Jika Menahem Eli sebagai seorang akademisi dan filolog internasional serta para pakar Biblikal yang dia kutip sebagai narasumber pembenar asumsi-asumsinya meyakini bahwa kata boakah adalah bakah yang merujuk pada kota Mekah, maka keempat ayat lain (Kej 10:19,30, Kej 13:10, 1 Raj 18:46) dimana kata boakah muncul pun harus diartikan sebagai Bakah yang di Mekah. Namun dapat dipastikan tidak ada satupun yang berani melakukan langkah tidak ilmiah dan tidak logis tersebut, termasuk Menahem Eli. Reputasi Menahem Eli sebagai orang yang menamakan dirinya Filolog Islam di Asia Tenggara dipertanyakan kembali dengan keberaniannya membuat kesimpulan menyedihkan bahwa kata Ibrani boakah adalah menunjuk kota Bakah di Mekah.

Kata boakah yang muncul di 5 tempat (Kej 10:19,30, Kej 13:10, 1 Raj 18:46) selalu berstatus “infinitive contruct” bukan “infinitive absolute” sehingga selalu dihubungkan dengan nama sebuah tempat dan bukan nama tempat itu sendiri. Nah, kecerobohan yang sama diulangi dengan mengeka secara keliru bahasa Aramaik dalam Targum Onkelos yang tertulis Madinkha menjadi Madinta bahkan menyamakannya dengan Medinah padahal kata Madinkha di sana untuk menerjemahkan kata Ibrani הַקֶּֽדֶם (ha qedem) yang artinya “timur”.


Lebih jauh Ali harus menutupi gengsi akademiknya dengan melakukan akrobat kesimpulan bahwa Rabi Saadia Gaon telah mengganti kata Aramaik Madinta menjadi Madinah dalam karyanya sebagaimana dikatakan: “Pada teks Sefer Bereshit 10:30 yang termaktub dalam Targum Onqelos, memang varian teksnya ada yang tertulis מדינחא (Madinkha), tetapi ada juga varian teks Targum Onqelos yang ternyata tertulis מדינתא (Madinta).
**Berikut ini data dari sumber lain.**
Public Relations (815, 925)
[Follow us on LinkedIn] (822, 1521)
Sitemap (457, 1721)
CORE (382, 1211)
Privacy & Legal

Ini mengindikasikan bahwa Rav Saadia Gaon pada eranya telah akrab dng versi bacaan yang tertulis nama Madinta dalam Targum Judeo-Aramaic tersebut. Itulah sebabnya Rav Saadia Gaon menggantinya dng lafal Judeo-Arabic dng nama אלמדנה (Al-Madinah) -https://www.facebook.com/menahem.ali/posts/1564309546927515). Padahal, Rabi Saadia hanya menerjemahkan kata “Mesha” menjadi “Mekkah” dan “Sephar” menjadi “Madinah” sementara kata “Madinkha” diterjemahkan dalam bahasa Arab “Al Sharqi” yang artinya “Timur”.

Bahkan sekalipun para ahli tafsir Kristen menyebutkan Mesha dan Sephar berada di kawasan Arabia, tidak satupun menyebutkannya dengan “Mekah “ dan “Medinah” sebagaimana saya kutipkan berikut ini:

4852. מֵשָׁא Mêshâʾ, may-shaw´; of for.der.; Mesha, a place in Arabia:—Mesha. (J. Strong, A Concise Dictionary of the Words in the Greek Testament and The Hebrew Bible - Vol. 2, 2009 p. 73).

Mesha (Place). "Place in southern Arabia defining the western boundary of the territory in which the descendants of Joktan settled (Gn 10:30). Its location is unknown. Some suggest that Mesha was a seaport town situated along the eastern shores of the Red Sea in the vicinity of what is modern Yemen; others place it along the Persian Gulf’s northwestern banks near the region of Mesene" (Elwell, W. A., & Beitzel, B. J. (1988). Mesha (Place). In Baker encyclopedia of the Bible (Vol. 2, p. 1443). Grand Rapids, MI: Baker Book House)

Sephâr, sef-awr´; the same as 5610; Sephar, a place in Arabia: (J. Strong, A Concise Dictionary of the Words in the Greek Testament and The Hebrew Bible , Vol. 2, 2009 p. 84).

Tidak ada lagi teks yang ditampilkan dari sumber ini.